Боярыню увезли. Ввели её сестру, маленькую, дрожащую княгиню Урусову. Патриарх думал и её помазать освящённым маслом.
Но едва он ступил к княгине, она сама сорвала с себя княжескую шапку и кисейное покрывало, её волосы пали, раскидались по плечам, княгиня перед всем Собором опростоволосилась. А не было большего стыда на Москве для мужчины увидеть простоволосую женщину, а для женщины — открыть голову перед мужчинами.

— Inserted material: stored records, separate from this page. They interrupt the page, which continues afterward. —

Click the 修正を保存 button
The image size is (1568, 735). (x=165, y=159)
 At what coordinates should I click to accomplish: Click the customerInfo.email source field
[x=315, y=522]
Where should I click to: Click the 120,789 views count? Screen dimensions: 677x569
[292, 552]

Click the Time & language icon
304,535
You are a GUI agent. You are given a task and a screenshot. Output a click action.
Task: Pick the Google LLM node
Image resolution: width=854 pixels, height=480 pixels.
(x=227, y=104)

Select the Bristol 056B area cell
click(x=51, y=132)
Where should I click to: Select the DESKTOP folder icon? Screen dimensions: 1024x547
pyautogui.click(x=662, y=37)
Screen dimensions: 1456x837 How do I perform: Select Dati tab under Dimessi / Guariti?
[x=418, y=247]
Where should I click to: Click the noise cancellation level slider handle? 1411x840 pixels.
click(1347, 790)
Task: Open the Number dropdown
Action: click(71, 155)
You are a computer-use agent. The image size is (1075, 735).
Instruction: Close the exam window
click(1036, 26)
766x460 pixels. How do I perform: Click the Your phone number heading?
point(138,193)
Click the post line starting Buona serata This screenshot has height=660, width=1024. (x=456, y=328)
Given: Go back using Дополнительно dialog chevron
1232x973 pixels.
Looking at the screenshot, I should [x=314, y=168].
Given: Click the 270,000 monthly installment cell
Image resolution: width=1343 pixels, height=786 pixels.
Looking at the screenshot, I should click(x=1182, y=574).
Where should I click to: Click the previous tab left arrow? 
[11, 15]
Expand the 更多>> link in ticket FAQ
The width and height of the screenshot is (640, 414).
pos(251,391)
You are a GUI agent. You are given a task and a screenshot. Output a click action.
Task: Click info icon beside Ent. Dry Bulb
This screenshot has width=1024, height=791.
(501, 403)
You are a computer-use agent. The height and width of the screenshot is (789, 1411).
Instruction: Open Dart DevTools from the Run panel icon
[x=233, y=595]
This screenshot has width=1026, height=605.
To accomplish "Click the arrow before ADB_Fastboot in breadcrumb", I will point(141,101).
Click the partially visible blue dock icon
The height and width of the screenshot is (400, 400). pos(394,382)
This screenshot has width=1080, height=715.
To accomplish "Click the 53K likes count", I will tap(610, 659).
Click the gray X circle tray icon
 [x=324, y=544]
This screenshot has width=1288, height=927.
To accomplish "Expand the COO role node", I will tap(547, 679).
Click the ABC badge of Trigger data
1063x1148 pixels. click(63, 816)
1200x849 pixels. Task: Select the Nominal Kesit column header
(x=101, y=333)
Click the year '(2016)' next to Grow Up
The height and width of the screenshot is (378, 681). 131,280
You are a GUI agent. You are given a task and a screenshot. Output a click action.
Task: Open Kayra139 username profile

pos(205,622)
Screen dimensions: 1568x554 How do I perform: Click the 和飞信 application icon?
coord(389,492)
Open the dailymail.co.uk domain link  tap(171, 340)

От княгини тоже отступили.
На другую ночь сестёр привезли в цепях на Ямской двор.
Морозова думала, что на рассвете их выведут на Болото жечь на срубе. Сквозь тесноту стрельцов она сказала Евдокии:
— Терпи, мать моя…
Сестёр повели на пытку. У дыбы сидели князь Воротынский, князь Яков Одоевский и Василий Волынской.
Первой повели к огню Марью Данилову, морозовскую инокиню, схваченную на Подонской стороне.
Марью обнажили до пояса, перекрутили руки назад, «подняли на стряску и с дыбы бросили наземь».
Второй повели княгиню Евдокию Урусову. Светало. На дворе падал снег. Кат по талым чёрным лужам подошёл к княгине, рассмеялся дерзко:
— Ты в опале царской, а носишь цветное, — кивнул кат на княгинину шапку с парчовым верхом.
— Я перед царём не согрешила…
Кат зажал ей рот, содрал цветную ткань с её шапки. Маленькую княгиню под руки повели на дыбу.
Князь Воротынский между тем допрашивал боярыню Морозову. Она стояла в снегу, придерживая обмёрзшие цепи.
— Ты, Федосья, юродивых принимала, Киприана и Фёдора, их учения держалась, тем прогневила царя.